> What is being asked
Reproduce word for word the portion of the Wrestlepalooza article below that starts at the words "- Brands: Raw" and ends after "a pay-per-view event.".

> Source text
•••••

- Created by: Paul Heyman (ECW iteration) Triple H and Nick Khan (WWE iteration)
- Promotions: Extreme Championship Wrestling (1995–2000) WWE (2025–present)
- Brands: Raw (2025–present) SmackDown (2025–present)
- First event: Wrestlepalooza (1995)
- Event gimmick: Wrestling fan convention

= Wrestlepalooza =

Wrestlepalooza is a professional wrestling event produced by WWE. It was originally produced by Extreme Championship Wrestling (ECW) in 1995, 1997, 1998, and 2000. Most of the events' matches were filmed for broadcast during ECW's television programs (including ECW Hardcore TV and ECW on TNN), although the 1998 edition would be televised as a pay-per-view event.

In August 2025, WWE — which acquired ECW's assets and library after its 2001 closure — announced it would hold a new event under the Wrestlepalooza name in Indianapolis in September.

•••••

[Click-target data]
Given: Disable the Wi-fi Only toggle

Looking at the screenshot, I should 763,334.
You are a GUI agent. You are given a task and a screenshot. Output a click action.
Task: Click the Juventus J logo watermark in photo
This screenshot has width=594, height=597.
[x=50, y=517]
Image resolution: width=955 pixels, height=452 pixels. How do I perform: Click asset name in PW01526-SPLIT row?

•••••

> Solution for this task
- Brands: Raw (2025–present) SmackDown (2025–present)
- First event: Wrestlepalooza (1995)
- Event gimmick: Wrestling fan convention

= Wrestlepalooza =

Wrestlepalooza is a professional wrestling event produced by WWE. It was originally produced by Extreme Championship Wrestling (ECW) in 1995, 1997, 1998, and 2000. Most of the events' matches were filmed for broadcast during ECW's television programs (including ECW Hardcore TV and ECW on TNN), although the 1998 edition would be televised as a pay-per-view event.